Task statement =
Please repeat exactly the lines from the one containing "Where should I" through the last line of the records below, both included, and leave out any pictures.

:::

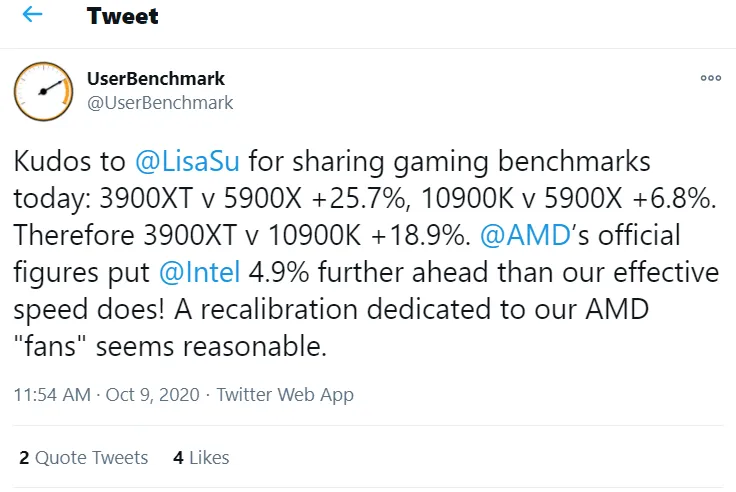This screenshot has height=492, width=736.
Task: Click the Tweet header title
Action: click(122, 17)
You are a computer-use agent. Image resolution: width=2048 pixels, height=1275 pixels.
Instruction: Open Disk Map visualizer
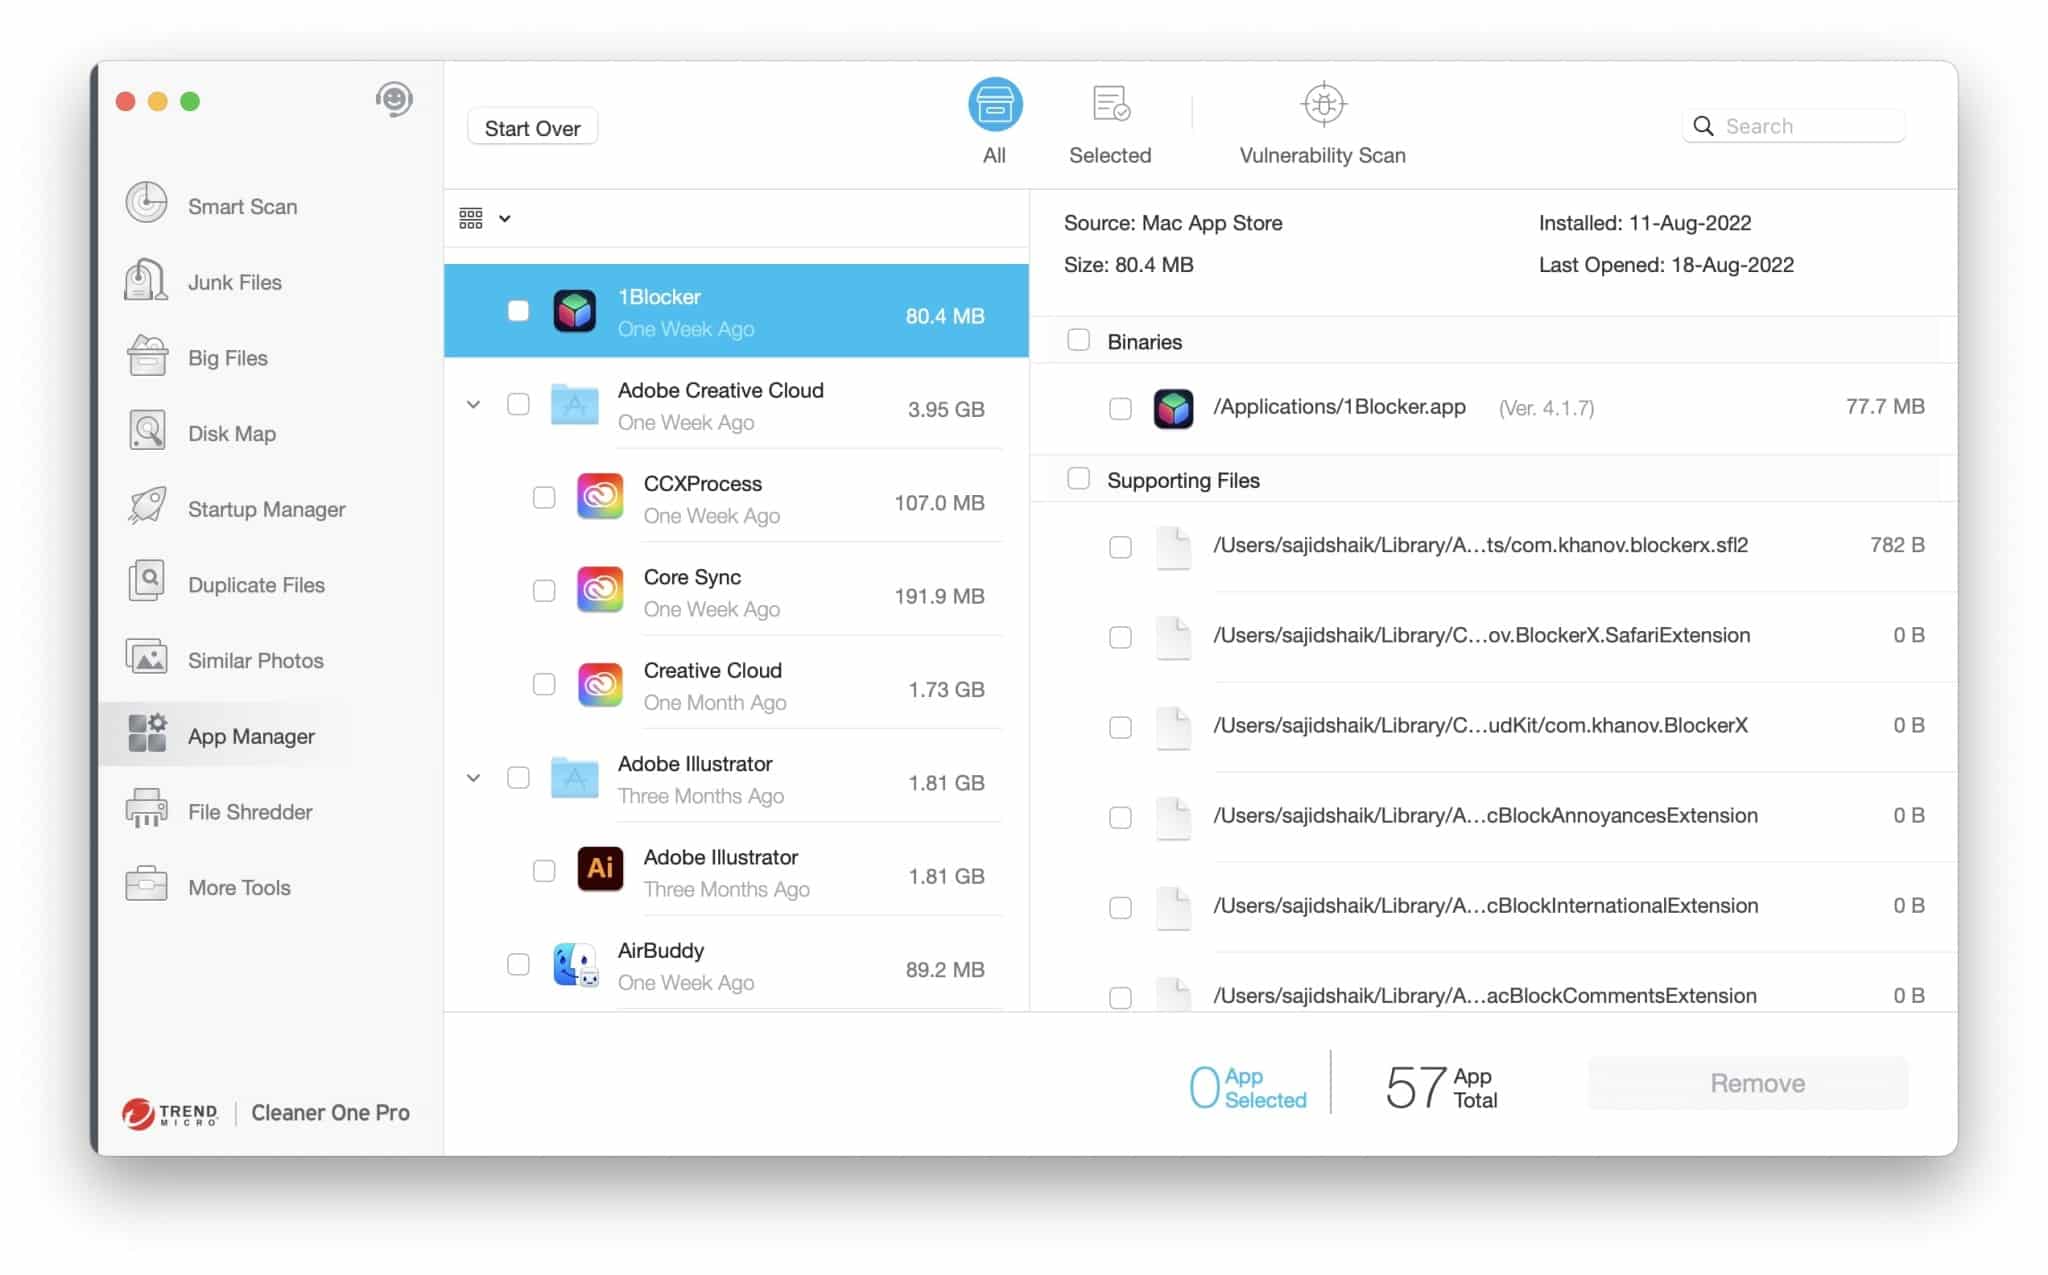pos(230,433)
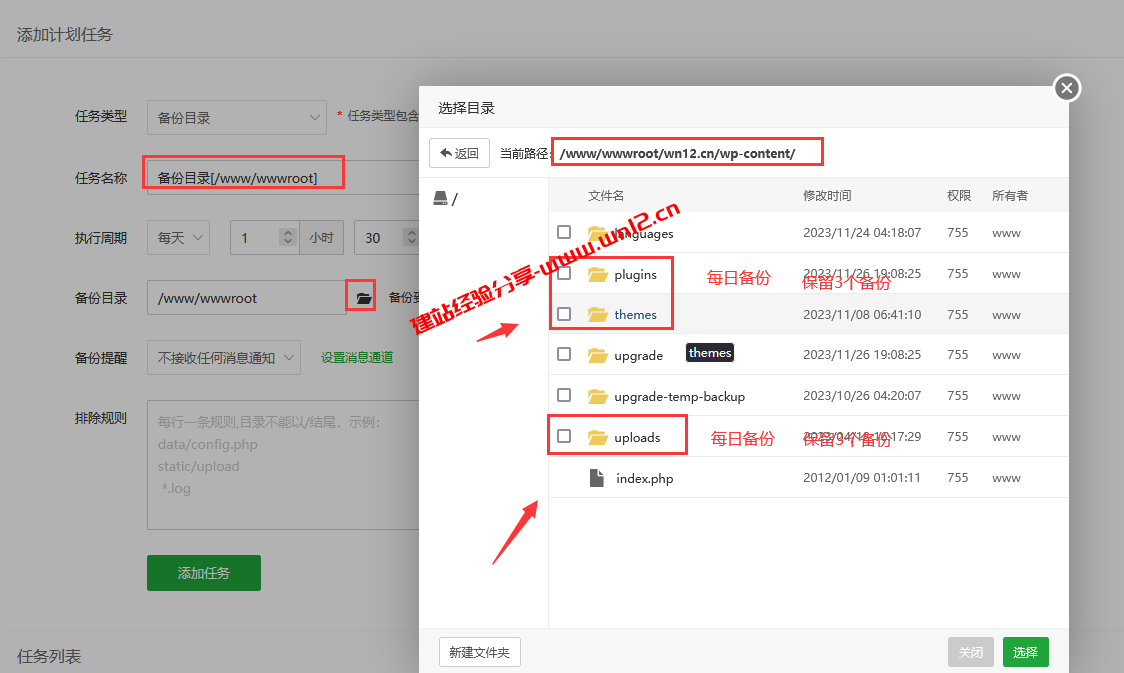Check the plugins directory checkbox
This screenshot has width=1124, height=673.
tap(563, 273)
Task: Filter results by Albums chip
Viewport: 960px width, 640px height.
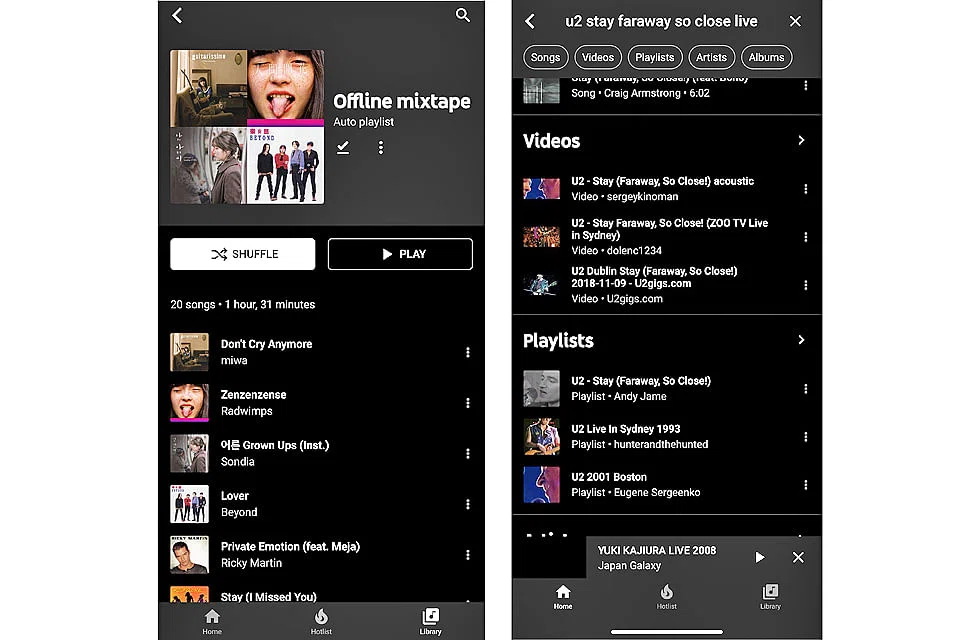Action: [766, 57]
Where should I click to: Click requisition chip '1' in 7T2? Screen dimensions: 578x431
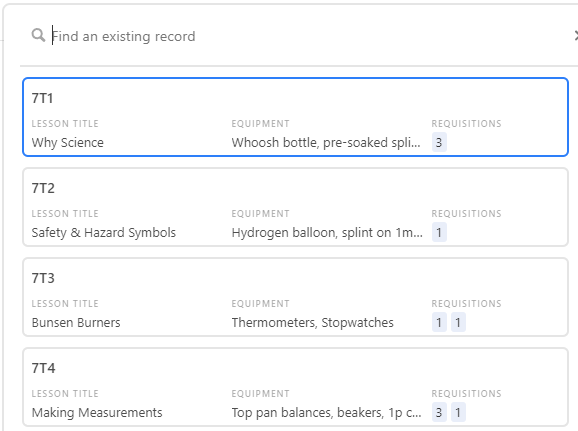(439, 232)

:::

Result of this task =
Where should I click to: Click requisition chip '1' in 7T2? Screen dimensions: 578x431
(439, 232)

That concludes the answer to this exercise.